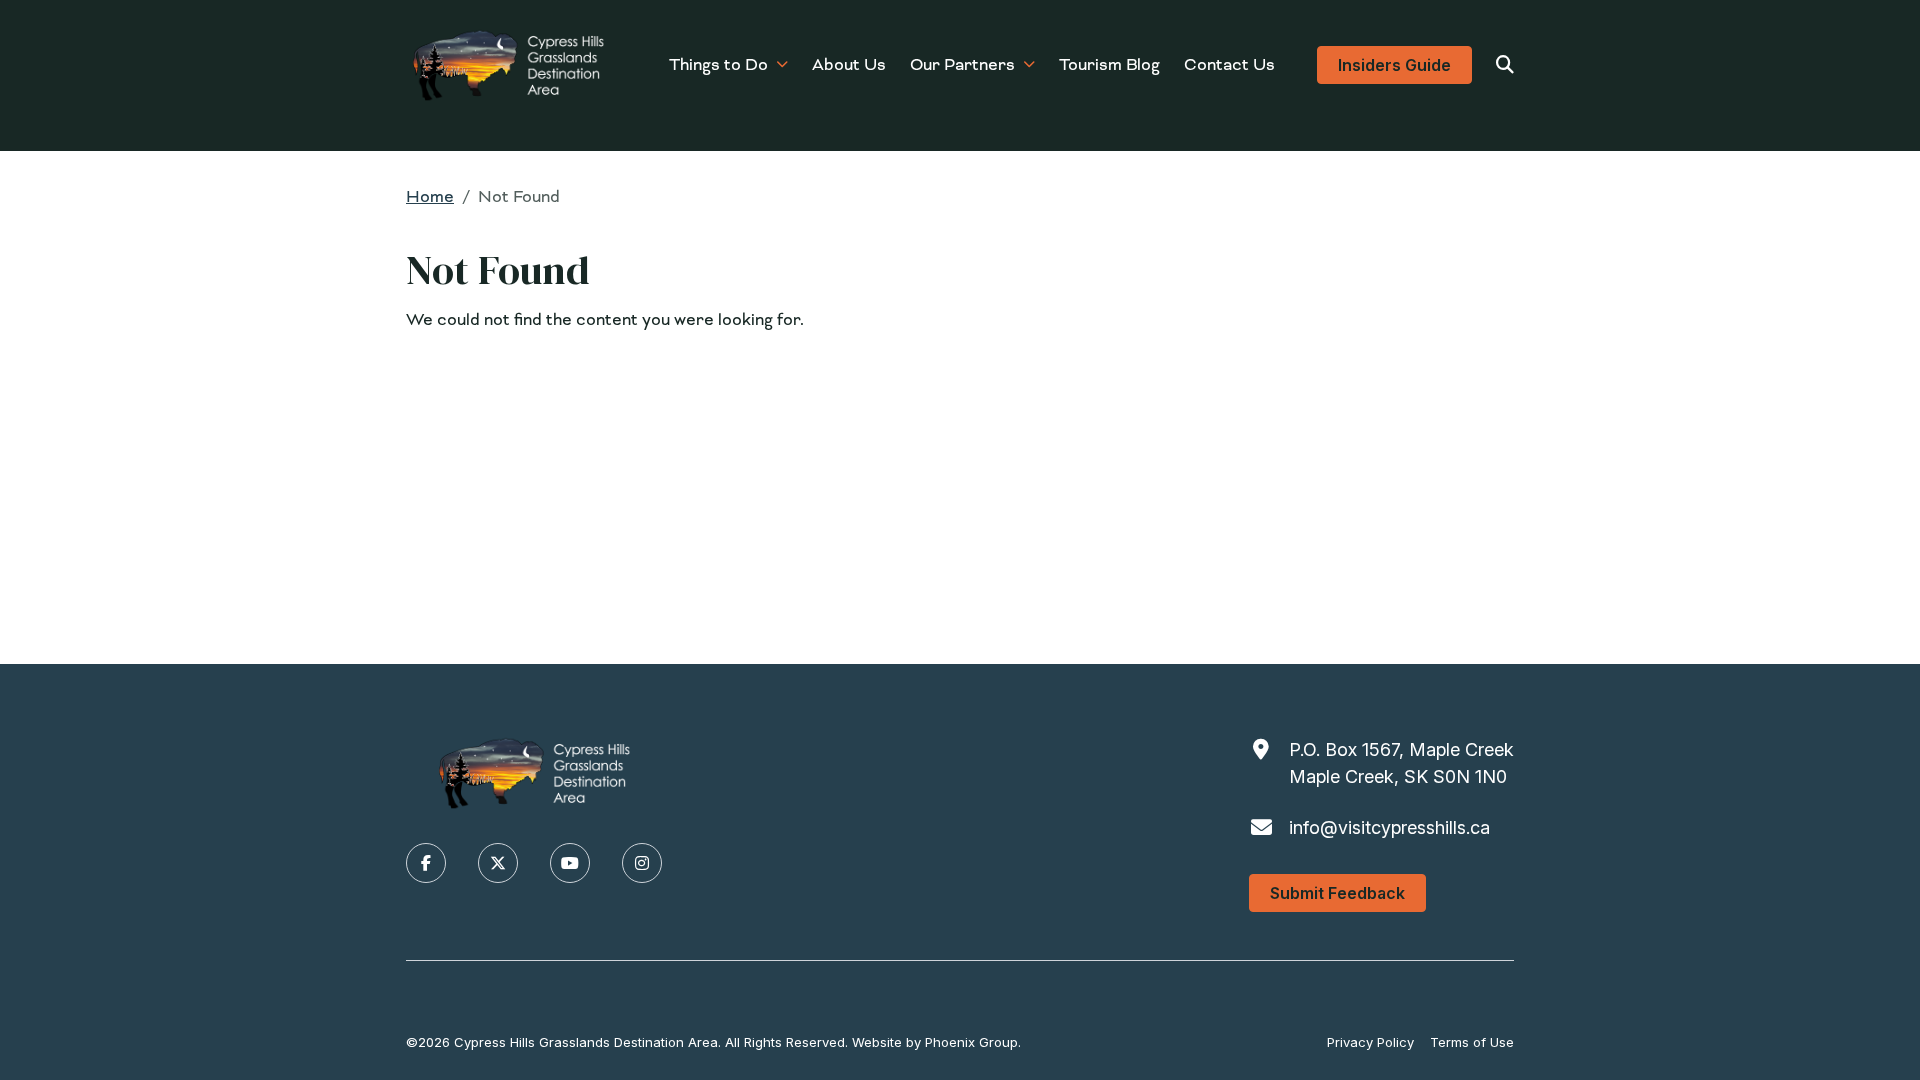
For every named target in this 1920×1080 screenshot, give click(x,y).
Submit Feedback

---

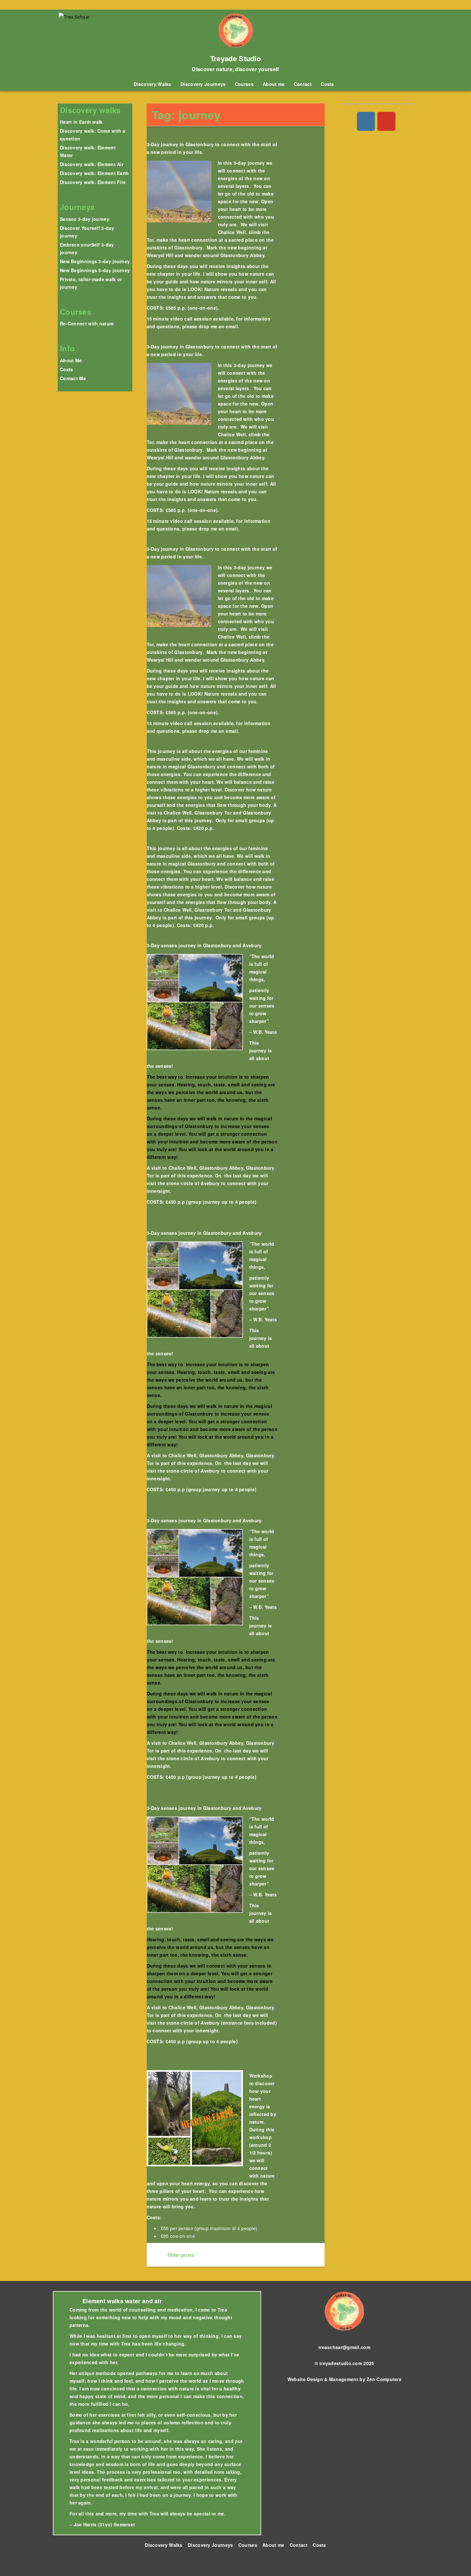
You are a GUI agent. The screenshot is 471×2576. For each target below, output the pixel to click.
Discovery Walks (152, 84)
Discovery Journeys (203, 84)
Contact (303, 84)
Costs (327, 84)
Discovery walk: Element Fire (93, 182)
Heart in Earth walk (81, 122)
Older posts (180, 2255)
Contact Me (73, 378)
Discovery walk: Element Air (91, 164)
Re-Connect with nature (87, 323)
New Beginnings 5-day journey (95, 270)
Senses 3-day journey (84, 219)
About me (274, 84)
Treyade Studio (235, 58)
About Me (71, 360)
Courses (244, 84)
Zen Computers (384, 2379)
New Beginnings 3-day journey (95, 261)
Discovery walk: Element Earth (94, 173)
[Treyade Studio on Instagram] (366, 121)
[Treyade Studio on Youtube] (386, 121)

» TASK DETAILS: Begin with the line above that has "For every named" and continue through the line that has "Submit Feedback", setting each one down exactly. Stop there.

» EXERCISE RESPONSE:
For every named target in this 1920×1080 screenshot, give click(x,y).
Submit Feedback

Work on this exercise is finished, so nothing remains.